German witnesses

After the Second World War, many Germans claimed that they had known nothing about the camps. But the spread of satellite camps during the war had made the prisoners impossible to overlook. Take a city like Nordhausen in central Germany. Here, the locals often saw prisoner columns from the nearby Dora camp. Many locals even worked at the tunnels of the Kohnstein mountain, where the camp was based: in summer 1944, 3,000 German civilians worked on the production of V2 rockets in Dora, together with 5,000 prisoners. Looking back in 1951, after the war, local teacher Fritz Güntsche criticized fellow Nordhausen citizens for claiming ignorance of the SS crimes.

097 – A German teacher on popular knowledge of the camps

“We knew nothing about what was going on in the Kohnstein and the Dora camp”. That’s what all those people say who are now being held responsible for the consequences of the Nazi regime.

But anyone who says that is lying!

everyone heard the Zebra columns marching through Nordhausen

After liberation, the dead of Dora are buried by German civilians from Nordhausen (April 1945)

United States Holocaust Memorial Museum National, courtesy of Joseph Mendelsohn

For everyone heard the Zebra [prisoner] columns marching through Nordhausen every morning and every evening.
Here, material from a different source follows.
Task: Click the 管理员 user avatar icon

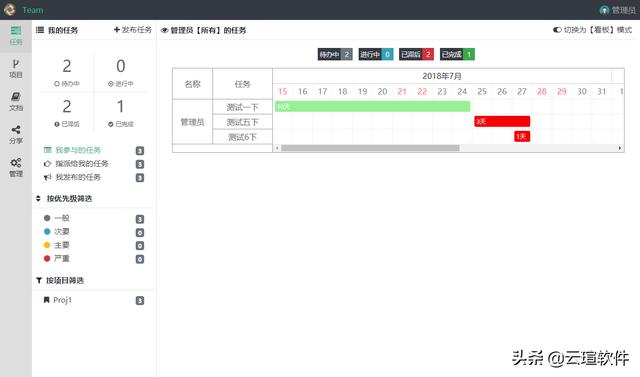Action: coord(604,10)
Everyone will have looked at them at least once and seen the men with pale faces dragging themselves along accompanied by heavily armed SS. How often did a vehicle drive through the lower town in the direction of Weimar full to the brim with dead bodies on their way to the Buchenwald crematorium. […] Look how many men and women worked with the Zebras […], yes even for the Mittelwerke in Kohnstein! Were these men and women so discreet that they didn’t even talk about it at home? […] I could provide many examples of such people. They prove that we certainly did know something about the Dora camp and its prisoners!